New Zealand banks noticed an increase in cash withdrawals by households since the day of lockdown announcement. Banks believe this might be due to the panic stockpiling of nervous households as was mentioned in the article.
In this post I want to discuss what drives the households to behave in this way, and how this comes into our thinking about economics and monetary policy.
I have to admit, when the lockdown announcement took place, I was one of those nervous households who decided to cash out money from my bank. My personal reasoning for that was the scars left by defaulting banks during the collapse of the Soveit Union, when my parents lost all their savings because one of the main banks failed.
However, what are the economic consequences of this behaviour? We might say that this is saving behaviour – but the people withdrawing their funds were already saving them. Instead people are hoarding cash for some reason. This is likely due to fear of bank failure (my reason), but a similar thing can happen even when individuals shift funds from a long-term savings vehicle to near monies (eg a checking account). Examples of this are:
- people cash out money or move it to a chequing account due to uncertainty of their employment status in the future
- people decide to shift allocation of transactions, for instance, waiting until the end of the month to make bulk purchases.
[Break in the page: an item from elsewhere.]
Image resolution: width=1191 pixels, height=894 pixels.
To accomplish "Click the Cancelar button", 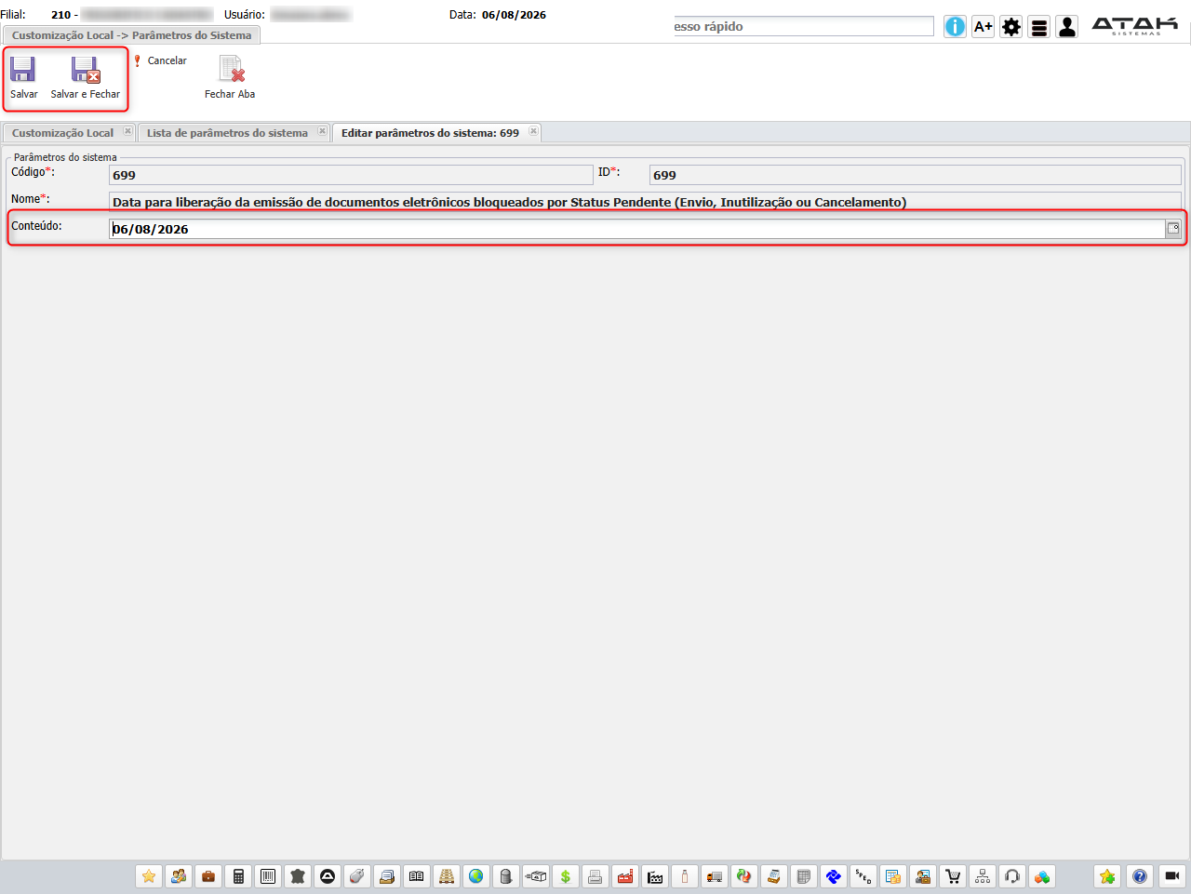I will point(160,60).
In both cases the increase in demand for cash is also an increase in demand for liquidity. So what does this mean for our broader economy?
Why are we concerned?
Cash hoarding affects the circular flow of money in the economy. We all know the circular flow diagram, and how real transactions are made between buyers and sellers. However, these transactions involve a countervailing exchange of money. So as Matt noted we can think of this both in terms of the money flow (MV) and the nominal income flow (PY). Sudden hoarding will reduce velocity for the same stock of money, thereby leading to a reduction in nominal incomes. How do we think about this?
The hoarding comes from money demand. So let’s think about that with a fixed (real) money supply. Here money demand declines with the interest rate as the opportunity cost of money (the return available from illiquid assets) is higher.
Above the change in money demand could be due to:
- An increase in output. It is that shift, where people require greater money balances to facilitate these transactions which defines the traditional LM curve.
- An increase in precautionary saving held in near monies form (cash, or a chequing account that a bank struggles to use as an effective basis for loans).
Here, with a fixed stock of money, both of these things would push up interest rates. Hence this forced a movement up the IS curve and a reduction in output.
But this isn’t how a central bank responds to this change – a central bank like the RBNZ accommodates any increase in money demand initially by setting an interest rate peg. As a result, such a surge in demand for money doesn’t lead to rising interest rates unless the central bank decides not to accommodate it!
What does it mean for us?
In a broad sense having an interest rate peg instead of a quantity of money peg means that we don’t have drops in output due to tight monetary policy – in a sense. The central bank accommodates shifts in money demand, thereby automatically meeting any change in the money supply required to meet liquidity needs.
However, the use of QE and other instruments to support liquidity show that this process isn’t always easy – and a fixed interest rate peg doesn’t always translate into sufficient liquid funds to meet this demand for liquidity. As a result, monetary policy has a very real role trying to ensure that this need is met.
But there is one caveat- the increase in uncertainty associated with something like the current COVID crisis does not just shift that LM curve – it also shifts the IS curve left. I have discussed this in terms of investment before.
If the central bank is able to manage liquidity issues with its interest rate peg appropriately, then all that matters is the question of whether there is sufficient demand for goods and services – a question that requires different answers (changes in the interest rate, discretionary fiscal policy). In an IS/LM diagram such monetary policy is represented as a “shift” in that curve.
As a result, the example of people hoarding cash gives us a great insight into the dual roles the RBNZ is playing in both managing money markets and stabilising economic activity – and gives us a framework to consider the two clearly.